There were the usual cheerful atrocities of the period. In 1577, in the last ghastly act of a bitter feud, a MacLeod force cornered every last MacDonald of Eigg in a cave, piled heather and brushwood at its mouth, and suffocated the lot. The odd wife was immured in a Dunvegan dungeon to allow The MacLeod his pleasure elsewhere.
It was the 18th century before this Dunvegan became the Chief's base, even as MacLeod of Harris became the only MacLeod who mattered. By then, at the turn of the 17th century, the MacLeod o f Lewis were a historical footnote.
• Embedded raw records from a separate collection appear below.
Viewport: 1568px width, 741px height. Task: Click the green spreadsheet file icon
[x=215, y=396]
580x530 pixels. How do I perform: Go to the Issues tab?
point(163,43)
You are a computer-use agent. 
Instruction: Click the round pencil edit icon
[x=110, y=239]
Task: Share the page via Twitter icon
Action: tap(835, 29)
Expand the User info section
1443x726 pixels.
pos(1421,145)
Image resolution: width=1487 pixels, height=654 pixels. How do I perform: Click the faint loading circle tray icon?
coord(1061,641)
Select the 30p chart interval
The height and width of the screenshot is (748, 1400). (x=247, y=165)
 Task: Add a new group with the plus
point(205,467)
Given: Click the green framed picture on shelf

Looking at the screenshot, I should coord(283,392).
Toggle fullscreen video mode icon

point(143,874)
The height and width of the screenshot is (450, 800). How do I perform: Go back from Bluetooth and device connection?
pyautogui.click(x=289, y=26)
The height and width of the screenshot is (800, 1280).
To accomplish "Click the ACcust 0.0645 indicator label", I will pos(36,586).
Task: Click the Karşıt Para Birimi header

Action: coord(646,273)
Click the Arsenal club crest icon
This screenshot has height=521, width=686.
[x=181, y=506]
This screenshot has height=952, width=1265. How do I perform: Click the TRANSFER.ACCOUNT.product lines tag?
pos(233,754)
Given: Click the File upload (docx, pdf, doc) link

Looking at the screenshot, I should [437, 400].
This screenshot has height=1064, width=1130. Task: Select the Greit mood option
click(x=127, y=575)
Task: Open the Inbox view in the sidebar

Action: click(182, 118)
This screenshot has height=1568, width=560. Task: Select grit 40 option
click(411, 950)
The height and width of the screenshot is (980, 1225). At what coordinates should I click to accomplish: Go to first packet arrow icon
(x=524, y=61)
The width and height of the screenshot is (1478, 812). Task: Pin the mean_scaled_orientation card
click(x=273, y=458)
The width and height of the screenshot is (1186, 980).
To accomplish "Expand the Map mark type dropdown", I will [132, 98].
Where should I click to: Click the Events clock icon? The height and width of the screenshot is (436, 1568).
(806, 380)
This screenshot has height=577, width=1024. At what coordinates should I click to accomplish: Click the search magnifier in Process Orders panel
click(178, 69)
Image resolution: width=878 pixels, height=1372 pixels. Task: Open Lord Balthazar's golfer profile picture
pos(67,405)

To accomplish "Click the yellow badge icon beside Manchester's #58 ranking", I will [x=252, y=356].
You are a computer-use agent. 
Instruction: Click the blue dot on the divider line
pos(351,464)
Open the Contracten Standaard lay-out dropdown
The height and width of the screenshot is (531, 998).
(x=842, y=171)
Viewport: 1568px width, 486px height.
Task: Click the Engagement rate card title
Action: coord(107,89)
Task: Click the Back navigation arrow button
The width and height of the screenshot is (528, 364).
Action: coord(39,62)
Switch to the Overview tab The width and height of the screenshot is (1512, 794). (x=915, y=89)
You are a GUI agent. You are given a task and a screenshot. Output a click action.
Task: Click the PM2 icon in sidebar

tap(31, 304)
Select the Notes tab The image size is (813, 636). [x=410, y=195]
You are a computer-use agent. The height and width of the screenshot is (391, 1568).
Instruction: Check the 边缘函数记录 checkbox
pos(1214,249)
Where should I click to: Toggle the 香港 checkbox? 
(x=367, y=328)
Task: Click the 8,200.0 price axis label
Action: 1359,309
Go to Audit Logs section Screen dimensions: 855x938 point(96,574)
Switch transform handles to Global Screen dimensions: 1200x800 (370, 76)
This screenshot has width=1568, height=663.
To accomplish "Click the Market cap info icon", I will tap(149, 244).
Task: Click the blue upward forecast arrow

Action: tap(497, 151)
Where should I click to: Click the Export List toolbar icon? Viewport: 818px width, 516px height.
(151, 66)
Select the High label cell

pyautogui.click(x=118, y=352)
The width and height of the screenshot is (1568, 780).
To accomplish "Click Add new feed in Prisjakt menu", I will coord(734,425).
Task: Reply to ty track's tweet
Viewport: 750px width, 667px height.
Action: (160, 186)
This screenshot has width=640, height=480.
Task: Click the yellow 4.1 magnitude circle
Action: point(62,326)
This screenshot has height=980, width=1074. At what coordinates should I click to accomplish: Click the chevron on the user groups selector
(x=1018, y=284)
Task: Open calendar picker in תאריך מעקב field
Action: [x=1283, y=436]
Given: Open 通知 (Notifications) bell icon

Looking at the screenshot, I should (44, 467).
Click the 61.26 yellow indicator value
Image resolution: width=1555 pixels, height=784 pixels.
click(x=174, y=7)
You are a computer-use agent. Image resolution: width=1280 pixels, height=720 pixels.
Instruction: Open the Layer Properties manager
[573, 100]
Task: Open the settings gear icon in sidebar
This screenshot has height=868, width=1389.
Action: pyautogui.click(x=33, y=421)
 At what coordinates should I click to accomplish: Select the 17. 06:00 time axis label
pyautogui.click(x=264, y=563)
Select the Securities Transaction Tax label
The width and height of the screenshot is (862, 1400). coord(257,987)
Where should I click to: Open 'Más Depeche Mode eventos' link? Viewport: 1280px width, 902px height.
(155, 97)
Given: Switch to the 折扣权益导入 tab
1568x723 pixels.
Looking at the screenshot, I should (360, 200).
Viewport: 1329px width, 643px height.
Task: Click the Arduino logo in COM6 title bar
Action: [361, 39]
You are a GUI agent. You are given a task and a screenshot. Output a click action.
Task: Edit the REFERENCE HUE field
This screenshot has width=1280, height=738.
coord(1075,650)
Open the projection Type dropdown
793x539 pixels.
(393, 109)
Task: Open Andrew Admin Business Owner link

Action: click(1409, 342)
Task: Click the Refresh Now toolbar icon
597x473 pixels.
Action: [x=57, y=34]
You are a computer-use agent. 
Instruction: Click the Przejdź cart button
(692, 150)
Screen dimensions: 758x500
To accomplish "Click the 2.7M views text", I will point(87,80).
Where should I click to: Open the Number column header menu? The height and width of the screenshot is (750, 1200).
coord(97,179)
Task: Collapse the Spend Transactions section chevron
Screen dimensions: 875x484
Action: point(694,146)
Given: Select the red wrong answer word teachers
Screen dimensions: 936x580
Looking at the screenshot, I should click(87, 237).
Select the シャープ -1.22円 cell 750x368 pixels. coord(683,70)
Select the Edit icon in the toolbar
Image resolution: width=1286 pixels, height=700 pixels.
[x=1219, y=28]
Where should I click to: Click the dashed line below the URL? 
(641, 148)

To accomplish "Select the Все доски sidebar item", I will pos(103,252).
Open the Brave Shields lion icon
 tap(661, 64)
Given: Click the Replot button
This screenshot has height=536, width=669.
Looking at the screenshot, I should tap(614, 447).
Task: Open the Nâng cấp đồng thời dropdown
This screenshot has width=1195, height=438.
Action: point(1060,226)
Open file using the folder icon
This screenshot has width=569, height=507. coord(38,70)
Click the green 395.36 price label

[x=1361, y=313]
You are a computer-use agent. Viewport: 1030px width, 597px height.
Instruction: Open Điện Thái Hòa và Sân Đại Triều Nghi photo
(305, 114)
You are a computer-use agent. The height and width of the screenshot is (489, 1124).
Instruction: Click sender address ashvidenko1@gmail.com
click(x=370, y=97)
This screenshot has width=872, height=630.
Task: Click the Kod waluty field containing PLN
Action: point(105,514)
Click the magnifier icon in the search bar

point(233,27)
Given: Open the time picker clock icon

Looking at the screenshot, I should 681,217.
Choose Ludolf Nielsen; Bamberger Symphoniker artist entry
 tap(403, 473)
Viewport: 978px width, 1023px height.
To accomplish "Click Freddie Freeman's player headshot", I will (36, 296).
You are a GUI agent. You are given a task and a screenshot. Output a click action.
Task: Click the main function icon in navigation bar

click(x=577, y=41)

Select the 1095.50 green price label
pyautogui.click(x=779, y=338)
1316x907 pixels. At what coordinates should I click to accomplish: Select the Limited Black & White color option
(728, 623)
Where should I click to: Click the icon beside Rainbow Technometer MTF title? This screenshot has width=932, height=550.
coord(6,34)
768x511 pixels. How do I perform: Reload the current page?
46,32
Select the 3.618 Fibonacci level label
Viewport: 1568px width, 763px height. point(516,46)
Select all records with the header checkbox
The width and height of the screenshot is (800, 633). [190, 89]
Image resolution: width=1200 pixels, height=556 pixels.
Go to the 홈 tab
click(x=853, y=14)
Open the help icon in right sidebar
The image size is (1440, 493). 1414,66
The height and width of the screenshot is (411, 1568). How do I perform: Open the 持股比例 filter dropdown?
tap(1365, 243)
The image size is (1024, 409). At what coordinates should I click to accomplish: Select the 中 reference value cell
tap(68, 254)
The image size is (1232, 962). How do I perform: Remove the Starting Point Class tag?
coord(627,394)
In the 1590s, King James VI decided to get up a company of men to plunder the Isle of Lewis, and duly dignified this scheme of genocide by an Act of Parliament. The ' Fife Adventurers' - as the expedition has come down in history - were expressly authorised for 'slauchter, mutilation, fyre-raising or utheris inconvenities' as might prove necessary.
Well, they landed at Stornoway in 1578 and the MacLeods thumped seven bells out of them, liquidating the entire garrison. In 1610, James cut out the middlemen and vengefully signed Lewis over to the brutal MacKenzie of Kintail. MacLeod of Lewis was overthrown within two years, any conceivable successor was caught and murdered, and the island remained in MacKenzie hands until 1844.
The Assynt line ended in disgrace.
The last chieftain, Neil, in 1650 betrayed the great Montrose, handing him over for Edinburgh execution in hope of vast reward. He ended up with a load of bad oatmeal. 'The deathshroud be about you, despicable one,' ranted Iain Lom the bard, 'for you have sinfully sold the truth for Leith meal, most of which had gone sour.'
AND MacLeod of Raasay was at length an exile. The wee clan bravely sallied forth, on Charles Edward's side, in 1745, with the consequence that their island was brutally wasted by Government troops the following summer. Though things recovered momentarily, the last resident chief lost his shirt in a preposterous lawcase - he unwisely sued some Italian conmen who had neatly flogged him, unseen, two vast and incredibly butch stone mermaids - and, in 1846, sailed forlornly with his family to Tasmania as his creditors seized everything.